━━ RECORD EXTRACTS

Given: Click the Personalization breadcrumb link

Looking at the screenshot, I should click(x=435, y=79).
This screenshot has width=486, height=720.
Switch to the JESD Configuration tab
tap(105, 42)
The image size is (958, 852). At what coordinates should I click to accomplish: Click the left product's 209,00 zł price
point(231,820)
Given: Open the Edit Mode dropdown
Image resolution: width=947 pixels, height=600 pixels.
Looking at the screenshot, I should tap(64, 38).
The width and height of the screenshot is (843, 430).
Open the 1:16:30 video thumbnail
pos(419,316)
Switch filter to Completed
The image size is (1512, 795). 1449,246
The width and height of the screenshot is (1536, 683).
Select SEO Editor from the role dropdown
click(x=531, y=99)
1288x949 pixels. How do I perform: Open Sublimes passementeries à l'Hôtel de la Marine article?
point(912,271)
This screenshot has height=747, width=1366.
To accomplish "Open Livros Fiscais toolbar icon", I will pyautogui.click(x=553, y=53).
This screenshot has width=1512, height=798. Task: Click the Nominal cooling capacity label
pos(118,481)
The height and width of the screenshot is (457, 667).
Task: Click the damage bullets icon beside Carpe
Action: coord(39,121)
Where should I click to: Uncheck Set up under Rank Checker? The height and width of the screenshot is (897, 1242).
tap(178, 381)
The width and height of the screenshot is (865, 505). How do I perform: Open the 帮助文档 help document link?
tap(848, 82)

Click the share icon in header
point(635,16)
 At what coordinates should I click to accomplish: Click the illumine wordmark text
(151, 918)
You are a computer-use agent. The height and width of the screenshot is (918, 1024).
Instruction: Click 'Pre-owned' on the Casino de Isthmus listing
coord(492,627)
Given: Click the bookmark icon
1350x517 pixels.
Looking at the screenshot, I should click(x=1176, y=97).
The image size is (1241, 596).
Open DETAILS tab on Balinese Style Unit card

━━━━

:: WHAT YOU HAVE TO DO ::
Write the records out again so that each one matches the original exactly.

:: TASK ANSWER ::
Given: Click the Personalization breadcrumb link

Looking at the screenshot, I should click(x=435, y=79).
This screenshot has width=486, height=720.
Switch to the JESD Configuration tab
tap(105, 42)
The image size is (958, 852). At what coordinates should I click to accomplish: Click the left product's 209,00 zł price
point(231,820)
Given: Open the Edit Mode dropdown
Image resolution: width=947 pixels, height=600 pixels.
Looking at the screenshot, I should tap(64, 38).
The width and height of the screenshot is (843, 430).
Open the 1:16:30 video thumbnail
pos(419,316)
Switch filter to Completed
The image size is (1512, 795). 1449,246
The width and height of the screenshot is (1536, 683).
Select SEO Editor from the role dropdown
click(x=531, y=99)
1288x949 pixels. How do I perform: Open Sublimes passementeries à l'Hôtel de la Marine article?
point(912,271)
This screenshot has height=747, width=1366.
To accomplish "Open Livros Fiscais toolbar icon", I will pyautogui.click(x=553, y=53).
This screenshot has width=1512, height=798. Task: Click the Nominal cooling capacity label
pos(118,481)
The height and width of the screenshot is (457, 667).
Task: Click the damage bullets icon beside Carpe
Action: coord(39,121)
Where should I click to: Uncheck Set up under Rank Checker? The height and width of the screenshot is (897, 1242).
tap(178, 381)
The width and height of the screenshot is (865, 505). How do I perform: Open the 帮助文档 help document link?
tap(848, 82)

Click the share icon in header
point(635,16)
 At what coordinates should I click to accomplish: Click the illumine wordmark text
(151, 918)
You are a computer-use agent. The height and width of the screenshot is (918, 1024).
Instruction: Click 'Pre-owned' on the Casino de Isthmus listing
coord(492,627)
Given: Click the bookmark icon
1350x517 pixels.
Looking at the screenshot, I should click(x=1176, y=97).
The image size is (1241, 596).
Open DETAILS tab on Balinese Style Unit card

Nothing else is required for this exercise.